:: EXCERPTED TEXT ::
== Segment start ==
VA Mortgage Calculator

VA Loan Calculator

If you’re considering financing your home purchase with a VA mortgage loan, you can estimate your costs with a VA mortgage loan calculator. Simply input your home purchase price, VA loan down payment amount, if any, VA loan period, interest rate, and payment frequency to calculate your monthly mortgage payment, total interest paid, and the total mortgage cost.



Preparing to buy a house? Call us for a complimentary mortgage consultation or get pre-qualified online.





What Is a VA Mortgage Loan Calculator?

A VA mortgage loan calculator is an online tool that can help you estimate the cost of borrowing with a VA loan. If you’re eligible for this type of mortgage, you might use a VA home loan calculator to determine how much home you can afford, based on your interest rate, down payment amount, and loan term.
== Segment end ==
:: WRITTEN TASK 1 ::
Reproduce the VA loan calculator text from "VA Loan Calculator" to "total mortgage cost.".
:: WRITTEN TASK 2 ::
According to the VA loan calculator text, which three figures does the calculator compute?
Rely only on the VA loan calculator text.

:: EXERCISE DATA ::
== Segment start ==
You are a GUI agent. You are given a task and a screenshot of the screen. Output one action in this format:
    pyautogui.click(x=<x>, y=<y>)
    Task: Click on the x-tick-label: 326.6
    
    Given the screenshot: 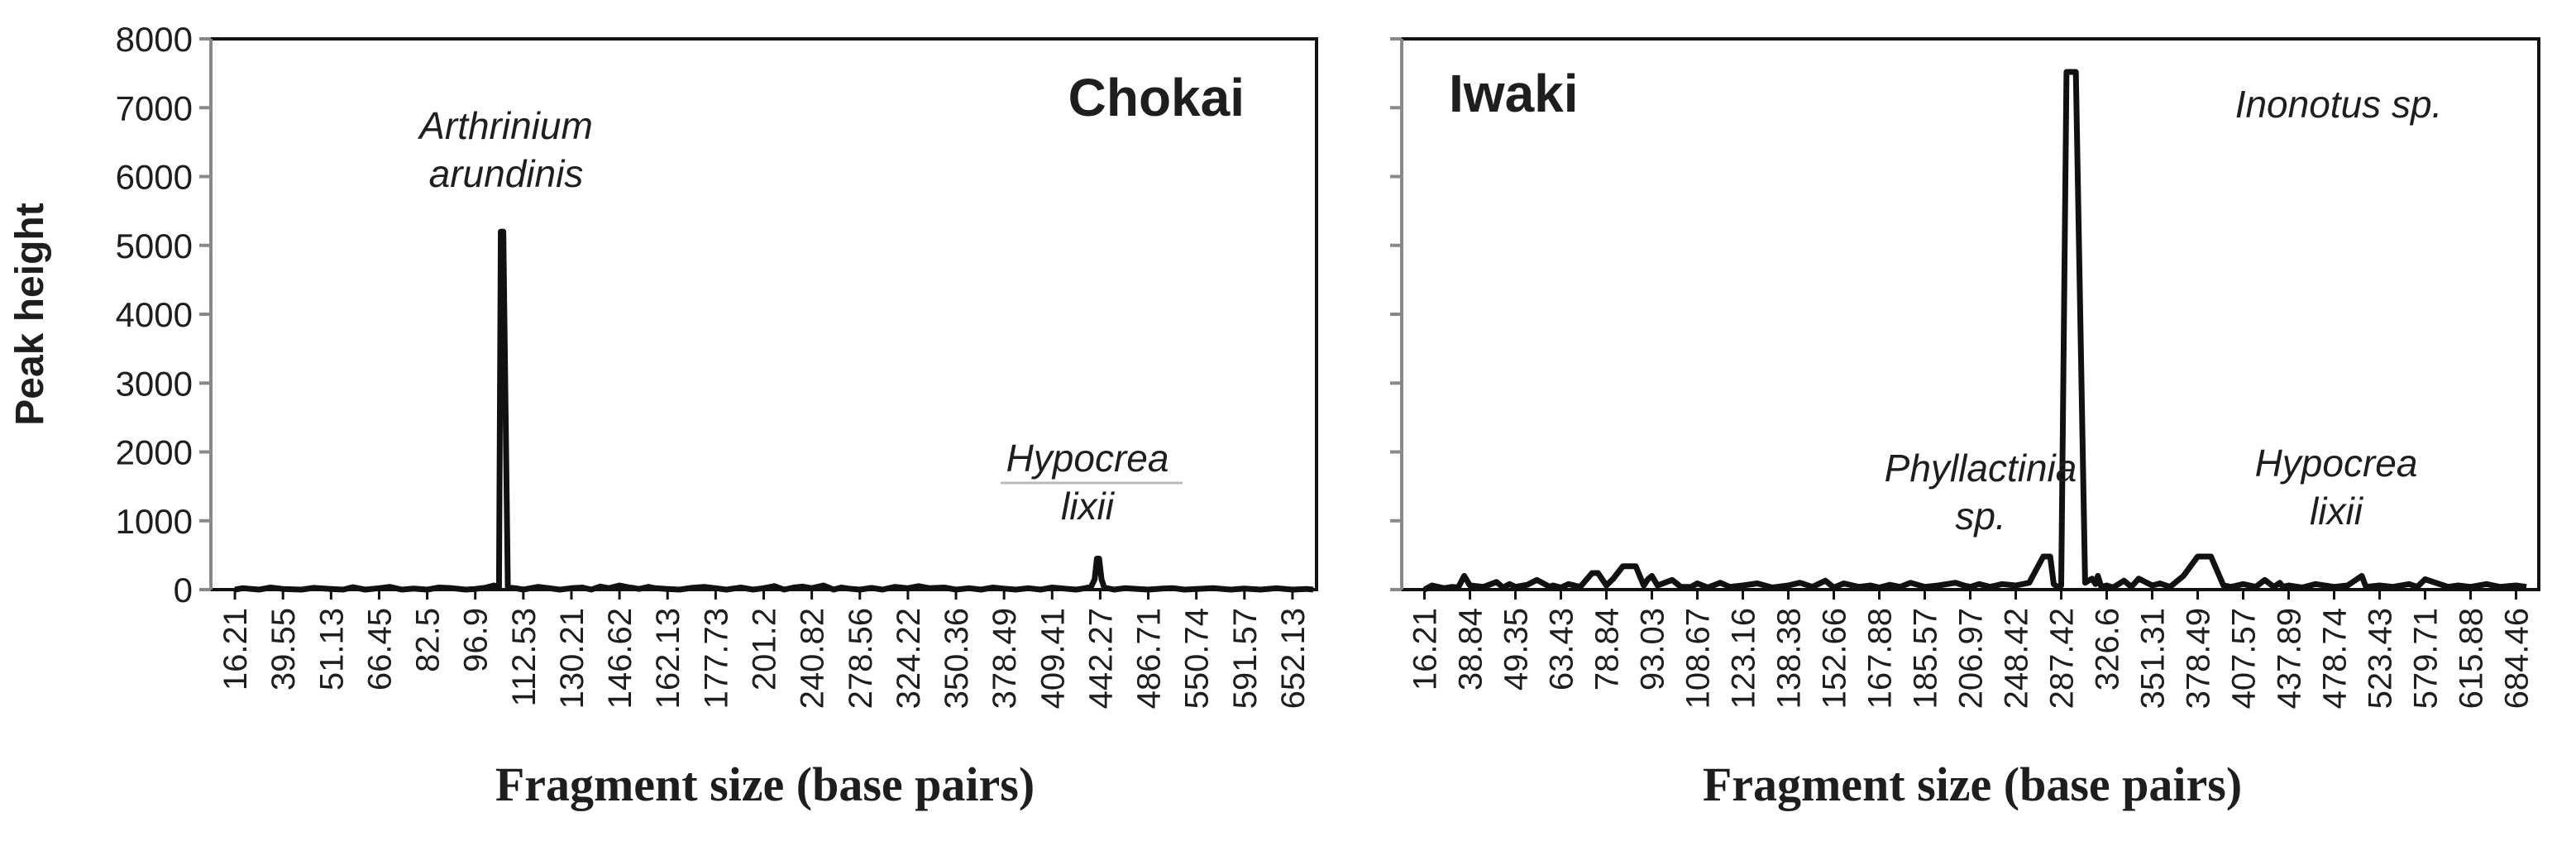 What is the action you would take?
    pyautogui.click(x=2108, y=649)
== Segment end ==
:: ANSWER BOX 1 ::
VA Loan Calculator

If you’re considering financing your home purchase with a VA mortgage loan, you can estimate your costs with a VA mortgage loan calculator. Simply input your home purchase price, VA loan down payment amount, if any, VA loan period, interest rate, and payment frequency to calculate your monthly mortgage payment, total interest paid, and the total mortgage cost.

:: ANSWER BOX 2 ::
Your monthly mortgage payment, total interest paid, and the total mortgage cost.